Dice Ramón Gómez de la Serna en una de sus greguerías: «El
arco iris es la cinta que se pone la Naturaleza después de
lavarse la cabeza». El autor, con esta magnífica sentencia,
confirma dos hechos: el poder absoluto de la metáfora, y el de
la literatura como instrumento de transgresión.
Y es este poder de transgresión el que convierte al creador en
redescubridor de lo cotidiano, de todo aquello que, de tan
manoseado por los sentidos, apenas merece ya nuestra atención.
Gómez de la Serna apostó, como el resto de los vanguardistas,
por la descomposición de la realidad, por la mirada nueva, en un
intento de rebelarse ante lo establecido. La Generación del 27
asumió con agrado estas nuevas posturas, y así sólo nos baste
recordar los poemas que dedicaron a la máquina de escribir, la
bombilla eléctrica, etc. Pero, de entre todos los ejemplos que
podría aquí apuntar, me quedo decididamente con el que causó en
mí un verdadero asombro cuando lo leí hace años, me refiero al
poema de Pedro Salinas «Madrid, calle de...»
Comenzaba de esta manera la reflexión:
¡Qué vacación de espejo por la calle!
Tendido boca arriba, cara al cielo,
todo de azogue estremecido y quieto,
bien atado le llevan.
El protagonista, pues, no es otro que un espejo desplazado de su
lugar habitual, ubicado ahora en plena vía pública y llevado a
la deriva por quienes al parecer lo transportaban.
¡Pero qué libre aquella tarde, fuera,
prisionero, escapado! Nadie
vino a mirarse en él. El sí que mira hoy,
por vez primera es ojos.
Efectivamente, el espejo andaba de vacaciones. Llevado hacia
quién sabe qué destino, se hacía huésped y anfitrión a la vez de
cosas nuevas. El espejo parecía perderse amorosamente por esos
espacios distintos que nunca antes había intuido siquiera que
existieran. Ramas, pájaros, anidaban en él también, sepultados
por la maravilla de lo que era capaz de retenerlos.
Dos desconocidos hasta entonces se hacían carne única por
primera vez.
El, inmóvil
en el asfalto, liso estanque
momentáneo, hondísimo
abre. Y le surcan
de alas, de plumas, peces
crepusculares
golondrinas secas.
Salinas, en un intento último de alterar del todo el orden y fin
de las cosas, se refiere a lo que ya no ha quedado convertido
sino en un estanque infinito encharcado de cielos.

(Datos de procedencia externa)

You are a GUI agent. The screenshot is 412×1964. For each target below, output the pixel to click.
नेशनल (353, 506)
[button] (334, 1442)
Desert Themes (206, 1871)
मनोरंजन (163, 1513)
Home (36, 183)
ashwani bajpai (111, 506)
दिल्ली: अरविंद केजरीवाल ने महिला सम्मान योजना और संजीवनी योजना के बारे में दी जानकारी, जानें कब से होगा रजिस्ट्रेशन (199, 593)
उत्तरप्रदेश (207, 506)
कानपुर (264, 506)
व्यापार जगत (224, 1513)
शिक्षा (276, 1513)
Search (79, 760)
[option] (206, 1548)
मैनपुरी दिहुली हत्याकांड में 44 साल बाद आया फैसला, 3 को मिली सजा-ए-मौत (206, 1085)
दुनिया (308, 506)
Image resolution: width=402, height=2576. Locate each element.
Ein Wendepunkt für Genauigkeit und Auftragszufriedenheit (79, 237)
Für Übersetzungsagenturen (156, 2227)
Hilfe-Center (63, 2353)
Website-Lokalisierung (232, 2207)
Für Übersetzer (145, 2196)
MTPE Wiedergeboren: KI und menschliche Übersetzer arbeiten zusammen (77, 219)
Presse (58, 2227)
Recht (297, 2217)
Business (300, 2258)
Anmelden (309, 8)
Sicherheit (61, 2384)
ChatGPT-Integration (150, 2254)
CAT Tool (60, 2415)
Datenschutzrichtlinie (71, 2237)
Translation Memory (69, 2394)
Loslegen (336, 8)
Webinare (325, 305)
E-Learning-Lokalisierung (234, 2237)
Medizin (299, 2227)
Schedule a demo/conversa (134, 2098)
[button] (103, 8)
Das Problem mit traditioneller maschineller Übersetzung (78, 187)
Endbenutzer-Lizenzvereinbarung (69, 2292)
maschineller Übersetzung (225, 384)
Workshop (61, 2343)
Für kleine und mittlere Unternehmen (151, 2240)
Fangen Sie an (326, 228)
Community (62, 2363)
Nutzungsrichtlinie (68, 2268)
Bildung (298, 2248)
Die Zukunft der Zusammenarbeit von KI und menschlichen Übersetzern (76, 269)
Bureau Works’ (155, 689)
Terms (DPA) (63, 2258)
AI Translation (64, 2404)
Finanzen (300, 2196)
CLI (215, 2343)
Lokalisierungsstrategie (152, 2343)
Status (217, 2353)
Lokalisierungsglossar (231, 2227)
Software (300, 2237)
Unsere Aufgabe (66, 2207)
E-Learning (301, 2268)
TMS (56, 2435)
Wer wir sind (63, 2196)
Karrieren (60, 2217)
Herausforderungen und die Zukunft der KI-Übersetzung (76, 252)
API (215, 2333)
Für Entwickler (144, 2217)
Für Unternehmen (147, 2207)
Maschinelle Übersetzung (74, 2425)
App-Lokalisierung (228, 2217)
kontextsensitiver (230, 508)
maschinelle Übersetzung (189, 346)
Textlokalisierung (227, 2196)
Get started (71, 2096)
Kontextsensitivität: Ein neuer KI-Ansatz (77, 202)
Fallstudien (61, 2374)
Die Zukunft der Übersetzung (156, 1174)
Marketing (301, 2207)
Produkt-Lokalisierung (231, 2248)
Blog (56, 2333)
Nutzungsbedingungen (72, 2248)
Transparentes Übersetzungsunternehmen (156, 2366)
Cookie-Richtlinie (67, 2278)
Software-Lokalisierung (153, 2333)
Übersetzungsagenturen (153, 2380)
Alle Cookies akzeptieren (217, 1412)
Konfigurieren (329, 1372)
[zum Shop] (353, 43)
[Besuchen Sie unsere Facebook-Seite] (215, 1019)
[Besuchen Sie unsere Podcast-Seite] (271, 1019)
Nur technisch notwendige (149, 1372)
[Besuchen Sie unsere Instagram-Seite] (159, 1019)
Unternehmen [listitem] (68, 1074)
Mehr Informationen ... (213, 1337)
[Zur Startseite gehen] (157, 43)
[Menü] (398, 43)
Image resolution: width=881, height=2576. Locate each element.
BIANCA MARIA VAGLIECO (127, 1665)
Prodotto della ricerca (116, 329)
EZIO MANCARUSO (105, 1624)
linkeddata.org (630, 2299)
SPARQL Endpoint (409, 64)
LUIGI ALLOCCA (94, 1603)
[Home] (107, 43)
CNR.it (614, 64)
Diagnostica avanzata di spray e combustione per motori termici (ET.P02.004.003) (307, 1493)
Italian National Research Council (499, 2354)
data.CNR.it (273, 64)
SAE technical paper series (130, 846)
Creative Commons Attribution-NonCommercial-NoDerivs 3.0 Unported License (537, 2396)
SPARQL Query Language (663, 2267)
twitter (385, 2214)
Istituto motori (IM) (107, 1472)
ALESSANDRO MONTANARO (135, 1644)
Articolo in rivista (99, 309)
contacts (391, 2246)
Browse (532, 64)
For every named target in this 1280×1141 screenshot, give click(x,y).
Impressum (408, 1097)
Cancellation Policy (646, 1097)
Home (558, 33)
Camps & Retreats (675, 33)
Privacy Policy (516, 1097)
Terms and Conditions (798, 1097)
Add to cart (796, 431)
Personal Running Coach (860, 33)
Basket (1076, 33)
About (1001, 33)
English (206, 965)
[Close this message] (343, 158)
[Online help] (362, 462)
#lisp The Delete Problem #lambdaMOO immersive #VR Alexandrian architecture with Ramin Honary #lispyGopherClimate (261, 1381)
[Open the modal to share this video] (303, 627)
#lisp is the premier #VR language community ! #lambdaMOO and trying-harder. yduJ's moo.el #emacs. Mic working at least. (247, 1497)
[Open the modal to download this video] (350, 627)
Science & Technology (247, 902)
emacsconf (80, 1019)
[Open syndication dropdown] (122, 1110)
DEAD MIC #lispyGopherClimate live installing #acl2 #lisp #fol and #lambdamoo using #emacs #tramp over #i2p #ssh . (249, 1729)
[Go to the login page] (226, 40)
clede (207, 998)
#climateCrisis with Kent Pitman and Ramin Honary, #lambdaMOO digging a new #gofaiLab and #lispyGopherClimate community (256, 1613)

Ante todo esto que leí y que mi sensibilidad retuvo, sólo fui
capaz de admirarme y de admirar esos miles de detalles que nos
cercan maravillosamente. Comprobar que en lo pequeño y lo
cotidiano habita lo grandioso, que no hay que marchar lejos para
hallar la verdad, fue quizás el descubrimiento más significativo
de toda mi vida.
Y este descubrimiento, que la literatura me hizo llegar a través
de su magia, de sus adivinaciones y transgresiones, me
reconforta constantemente, pues sé, sin lugar a dudas, que las
golondrinas pueden refugiarse en cualquier rincón y que, por mi
lado, perenne y gentilmente transita sin reparos la fuerza de la
belleza.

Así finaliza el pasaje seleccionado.